Corporate Data Management Policy
Responsibility for policy: Director of Information and Technology Services
Approving authority: Assistant Vice-Chancellor (Student and Information Services)
Last reviewed: February 2010
Next review date: February 2013
This policy is currently under review.
- This policy applies to all staff of the University of Waikato.
- The purpose of this policy is to establish a framework of principles to be applied to the management, security and use of corporate data.
- This policy should be read in conjunction with the following documents:
- In this policy:
corporate data means all data that is captured through the operation of the University, and includes, but is not restricted to:
- human resource data
- financial data
- facilities data
- student data
- student management system data
- course and programme data
- University policies, procedures and manuals
- The following principles apply with respect to this policy:
- Corporate data is an important resource in informing the strategy and management of the University.
- Corporate data should be readily accessible to inform decision-making.
- All elements of the University's corporate data systems should be integrated.
- New data systems developed or purchased by the University should be interfaced with the current corporate data systems and not implemented as stand-alone systems.
- Corporate data should be accurate and verifiable.
- The value of corporate data is increased through widespread, timely and consistent use.
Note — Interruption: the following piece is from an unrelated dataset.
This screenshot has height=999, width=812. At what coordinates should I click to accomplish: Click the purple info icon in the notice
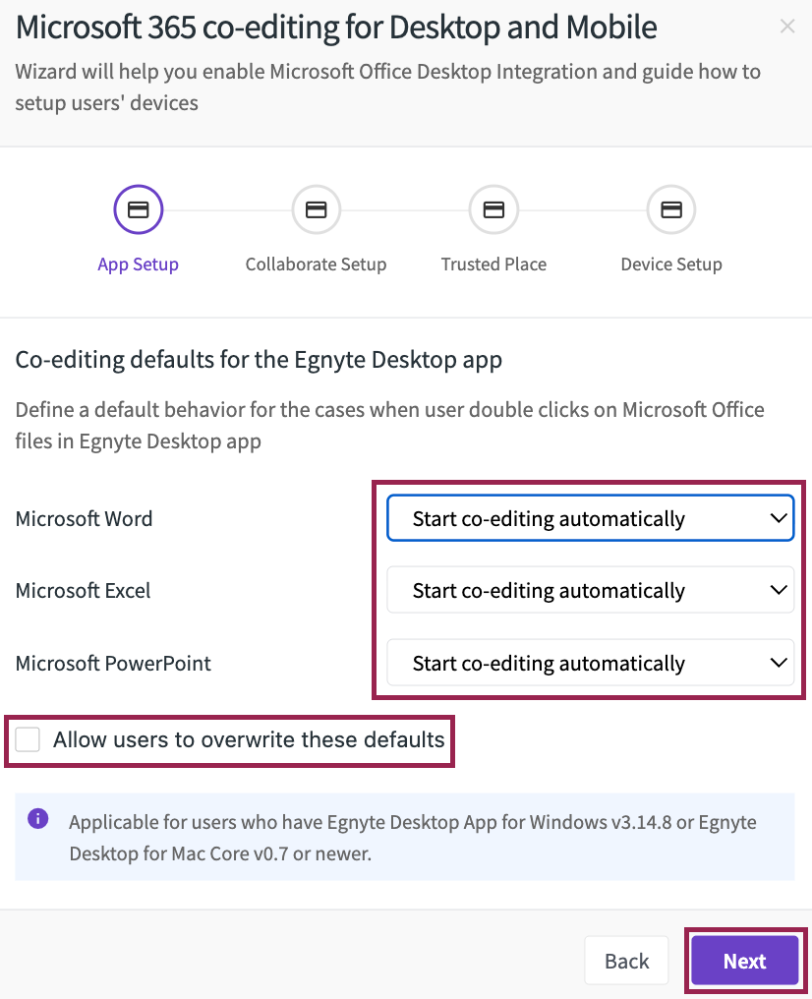(x=38, y=818)
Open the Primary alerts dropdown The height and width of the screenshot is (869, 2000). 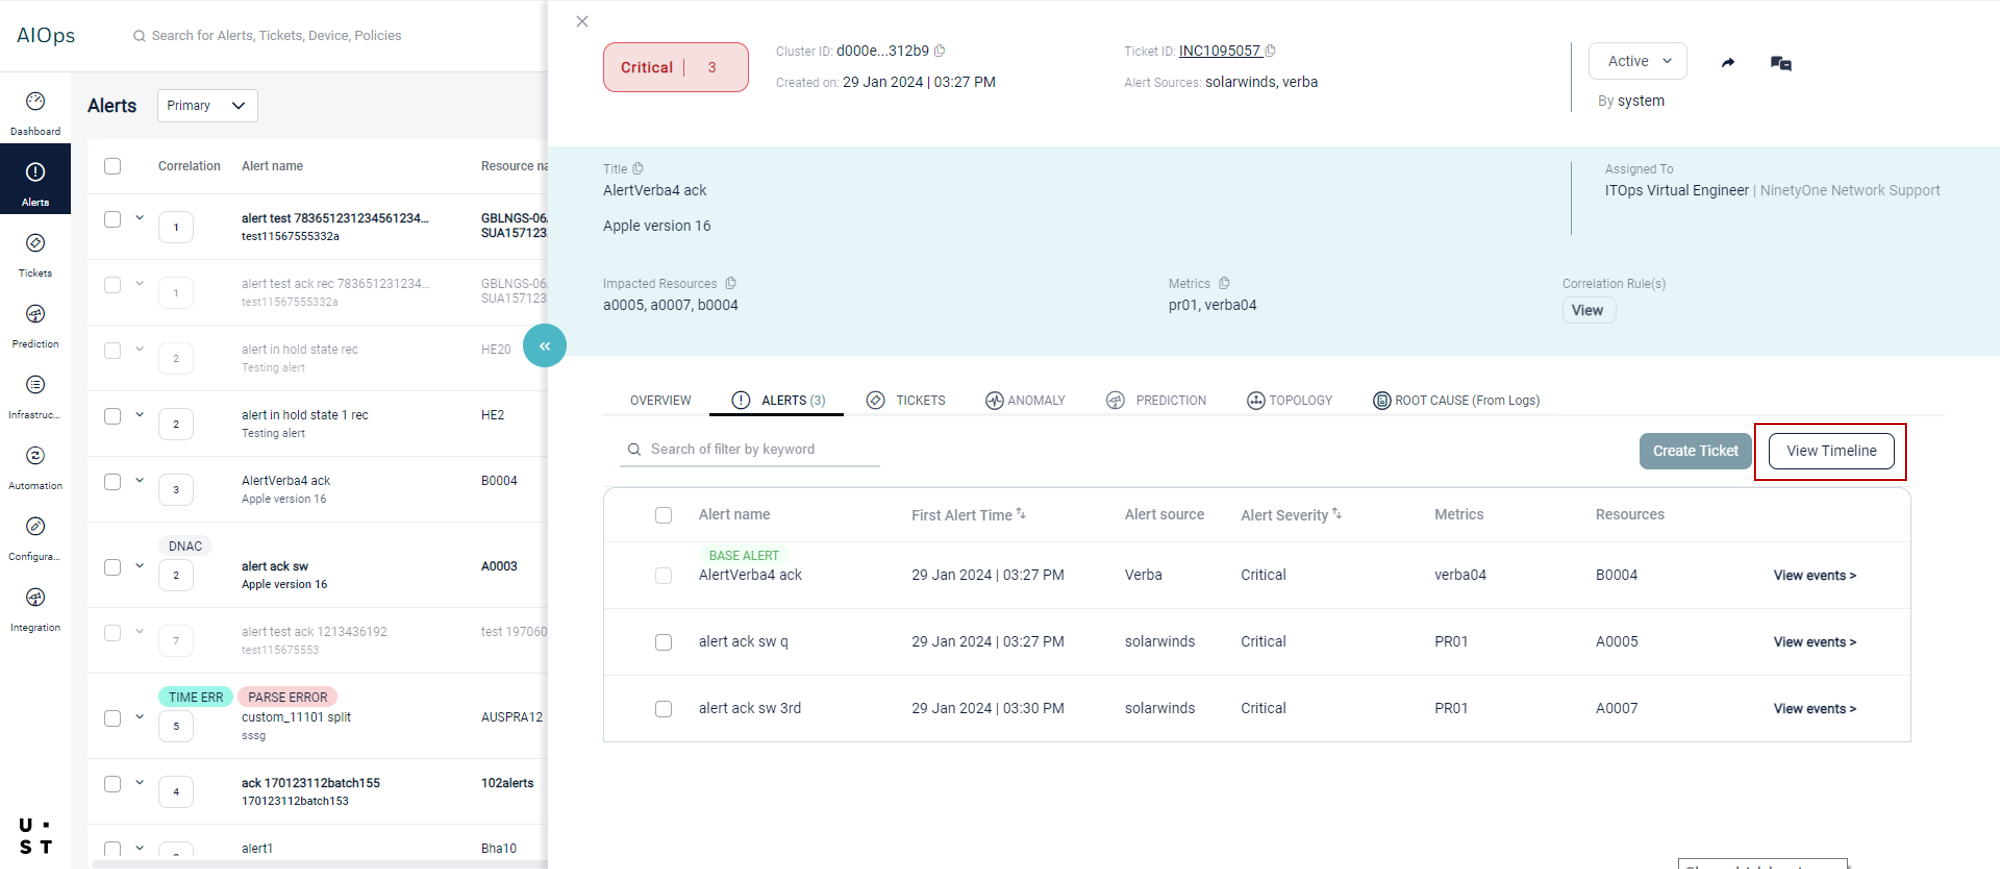(x=207, y=106)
- Any change in primary source data should be reflected in secondary sources.
- Corporate data must not be used for an individual's own or for others' personal gain or profit, or to satisfy one's own or another's curiosity.
- The Information Systems Group is responsible for:
- promoting the value of University data for University-wide purposes and facilitating data sharing and integration
- documenting and promoting the structure and logic of University data
- identifying items of corporate data and distinguishing primary data sources
- providing advice and support for security administrators
- providing advice and support for data custodians
- managing the integration of current and new systems as part of the University corporate database
- managing technological implementation of common standard codes and data definitions throughout the University
- liaising with data custodians with respect to approved uses for corporate data
- managing the design and implementation of processes for maintaining the integrity, accuracy, precision, timeliness, consistency, standardisation and value of data.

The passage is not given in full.